[Stored dataset items]
---

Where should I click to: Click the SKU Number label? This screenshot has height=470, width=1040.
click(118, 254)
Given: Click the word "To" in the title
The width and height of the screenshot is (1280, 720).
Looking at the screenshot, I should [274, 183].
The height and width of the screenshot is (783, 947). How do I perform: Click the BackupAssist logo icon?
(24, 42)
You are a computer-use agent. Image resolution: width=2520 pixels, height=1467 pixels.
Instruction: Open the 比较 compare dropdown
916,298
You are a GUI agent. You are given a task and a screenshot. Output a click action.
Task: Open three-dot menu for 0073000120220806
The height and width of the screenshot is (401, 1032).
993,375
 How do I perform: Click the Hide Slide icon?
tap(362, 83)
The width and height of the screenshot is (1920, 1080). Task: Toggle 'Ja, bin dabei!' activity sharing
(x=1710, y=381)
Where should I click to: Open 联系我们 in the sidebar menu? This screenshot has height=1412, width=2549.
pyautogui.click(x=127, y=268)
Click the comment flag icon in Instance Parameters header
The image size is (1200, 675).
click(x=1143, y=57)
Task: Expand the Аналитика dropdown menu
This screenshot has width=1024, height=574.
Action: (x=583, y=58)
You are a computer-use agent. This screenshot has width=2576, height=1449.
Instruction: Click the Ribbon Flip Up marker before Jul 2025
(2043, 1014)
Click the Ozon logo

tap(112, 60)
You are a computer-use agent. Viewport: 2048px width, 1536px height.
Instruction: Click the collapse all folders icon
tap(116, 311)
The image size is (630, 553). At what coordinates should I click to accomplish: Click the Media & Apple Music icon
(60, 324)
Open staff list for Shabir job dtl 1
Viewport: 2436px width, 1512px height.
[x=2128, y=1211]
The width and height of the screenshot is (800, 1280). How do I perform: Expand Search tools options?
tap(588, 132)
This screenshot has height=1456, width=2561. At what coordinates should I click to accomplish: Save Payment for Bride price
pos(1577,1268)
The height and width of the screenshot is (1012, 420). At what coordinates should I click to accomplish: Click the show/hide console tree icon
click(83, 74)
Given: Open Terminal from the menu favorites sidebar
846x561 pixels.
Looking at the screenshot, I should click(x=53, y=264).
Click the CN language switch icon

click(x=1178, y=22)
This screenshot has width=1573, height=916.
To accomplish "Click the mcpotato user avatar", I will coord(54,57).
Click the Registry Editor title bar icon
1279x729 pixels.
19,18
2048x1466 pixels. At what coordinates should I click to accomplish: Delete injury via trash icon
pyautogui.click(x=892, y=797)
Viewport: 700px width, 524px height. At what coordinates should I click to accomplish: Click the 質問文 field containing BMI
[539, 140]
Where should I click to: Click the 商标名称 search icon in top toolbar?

---

• What to do: Find every line above that contains the string "Open", matching case exactly, and copy each of those lines in full.

• Solution for this exercise:
Instruction: Open the 比较 compare dropdown
Task: Open three-dot menu for 0073000120220806
Where should I click to: Open 联系我们 in the sidebar menu? This screenshot has height=1412, width=2549.
Open staff list for Shabir job dtl 1
Given: Open Terminal from the menu favorites sidebar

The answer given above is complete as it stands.